Understanding popular versus scholarly resources
What's the difference?
Popular sources usually:
- Convey ideas and information to a wide or general audience, and are often authored by journalists.
- Do not assume the reader has expertise on the subject.
- Avoid technical terminology.
- Make complex ideas simpler for non-specialists to understand.
- Prioritize imparting general understanding, avoiding granular detail or exacting distinctions.
- Undergo more or less review, perhaps by fact-checkers or editors.
- Can cover very recent events, even in real time.
By contrast, scholarly sources usually:
- Are written by professional researchers (professors, fellows at institutes, laboratory scientists, etc.) for other professional researchers, their peers.
- Assume expertise on the subject.
- Use technical vocabulary, notation, formulae, etc.
- Prioritize depth of understanding, detail, and precision.
- Are subject to extensive quality control through some form of peer review.
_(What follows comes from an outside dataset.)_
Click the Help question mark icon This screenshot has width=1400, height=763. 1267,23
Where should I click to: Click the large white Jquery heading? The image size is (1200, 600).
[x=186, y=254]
- Investigate and discuss events that have occurred less recently.
Which should you use?
This depends on the nature of your project and your needs. Some possible factors to consider include:
- Recency.
- Popular sources like newspapers, magazines, blog posts, TikTok or YouTube videos, etc. can provide information on very recent events.
- Scholarly studies often analyze information these sources themselves first report.
- Scholarly research tends to gather more extensive information/data about events or issues, and is very often peer-reviewed, a process which generally takes considerable time (months or years).
- Journalists often summarize and simplify dense scholarly research to convey it to larger audiences.
- Possibilities of the medium.
- In some genres of popular reporting and commentary, the less-formal context allows authors or creators to weave personal voice, perspective, experiences, and reactions into their writing (or other content).
- While scholarly sources tend to take the form of academic text with illustrations, popular sources can more easily and frequently be in a hybrid or multimedia form, as in the interactive features in digital editions of major newspapers, the editing style of video commentary, and so on.